Showing posts with label craziness. Show all posts
Showing posts with label craziness. Show all posts

Tuesday, April 14, 2009

Am I Crazy?

Well, my marathon is less than 3 weeks away now, and after Sunday's run, I am feeling okay about it. Of course there is still the chance that the race will go awful for me, and I am prepared for that, but at this point I think I have done as much as I could have done to train and prepare myself for my first 26.2. (Well, I could have done more, but for my first marathon training I think I did pretty well.)

So this morning I was thinking about what races to do in the fall and I was thinking about how I really would like to have a 2nd marathon on my list by the end of this year....I know, I know...I must be crazy because I haven't even finished my first one yet! What if I hate it? What if it goes horribly wrong? Well, then I guess that is all the more reason to train hard for a rematch with myself!

The one thing I have been thinking that I wished I could do with this race, is to run for something/someone/some charity. So Team in Training obviously came to my mind, and after doing some searching I found that they have an informational meeting in Charleston coming up May 7th for their fall training program! For whatever reason, I had looked this up before and thought that they didn't have anything in Charleston, but I guess I was wrong.

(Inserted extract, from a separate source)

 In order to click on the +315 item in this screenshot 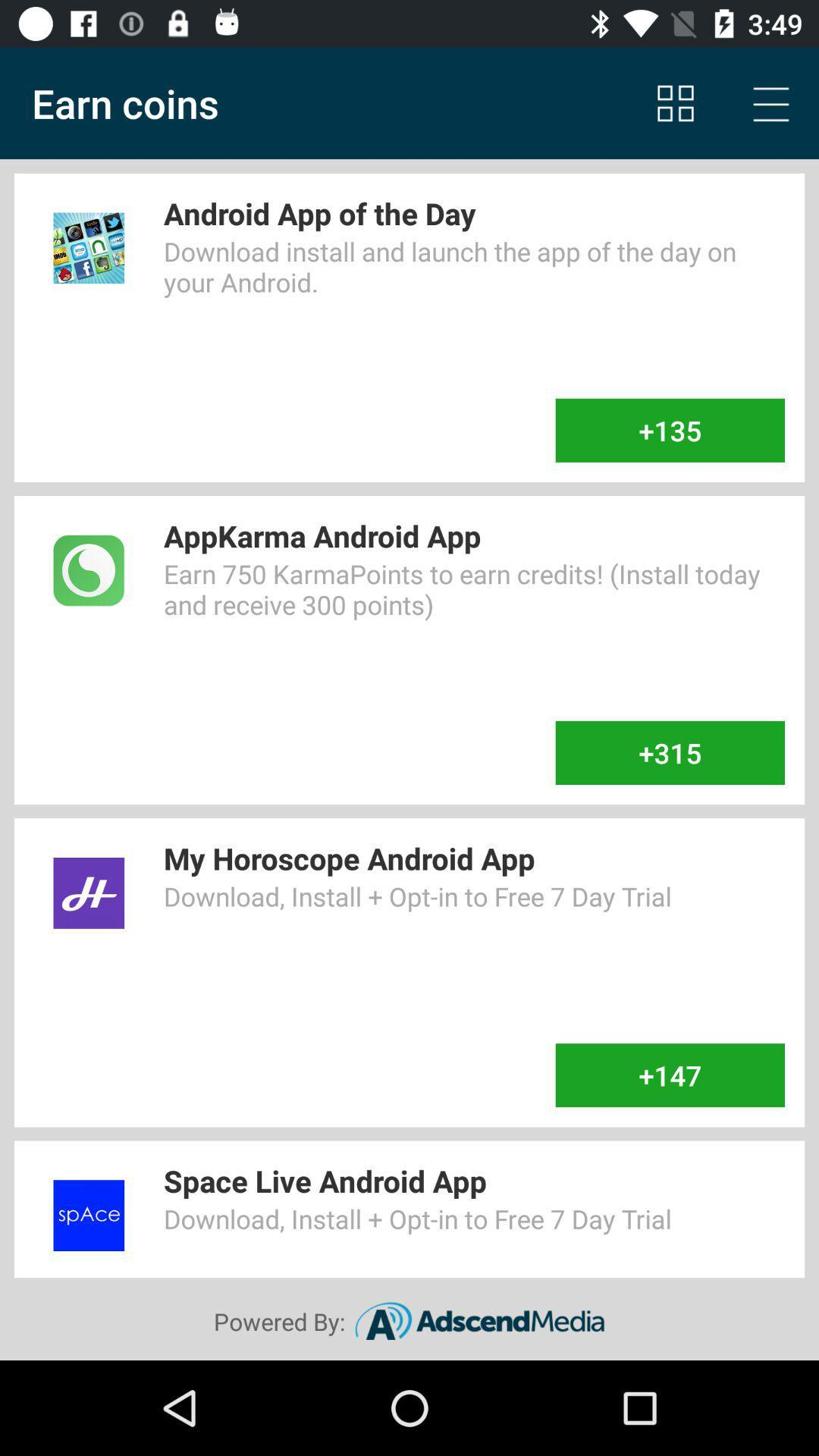, I will do `click(669, 753)`.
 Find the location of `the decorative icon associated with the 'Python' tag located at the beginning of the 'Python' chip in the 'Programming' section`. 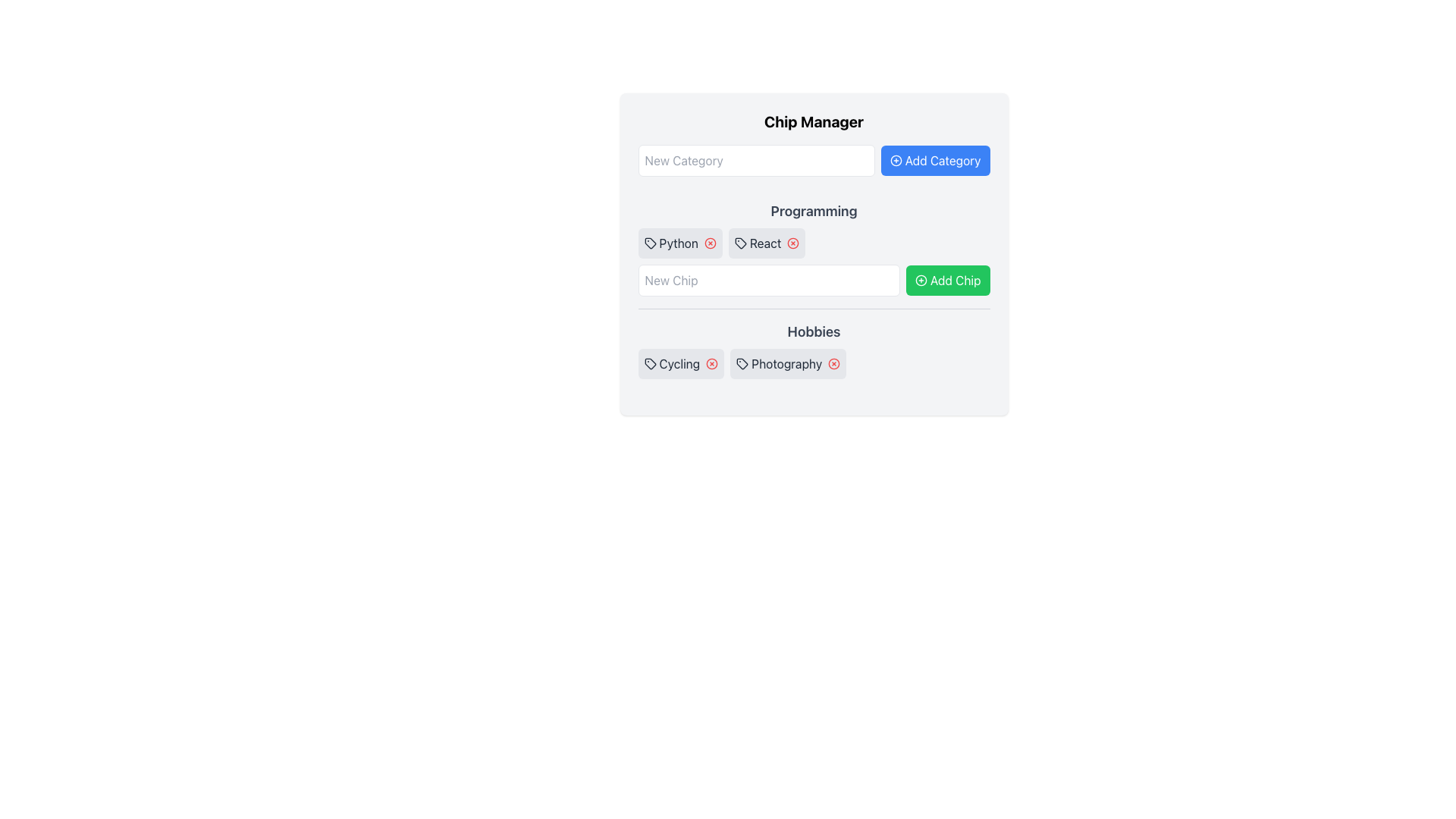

So now I have a dilemma. I would really like to do the Marine Corps Marathon in October, but if I want to do that, I need to register ASAP because they are already 94% full. But should I register now before I know how this first marathon will turn out?

I am going to think about it today and make my decision as soon as I can. Are any of you running the MCM?

**Updated to add: After I posted this, I found out from my local TNT rep that they have unlimited slots for the MCM so no need to worry about registering! So now I can relax, run my first marathon, and then the week after that got to the informational meeting about the TNT program and make my decision.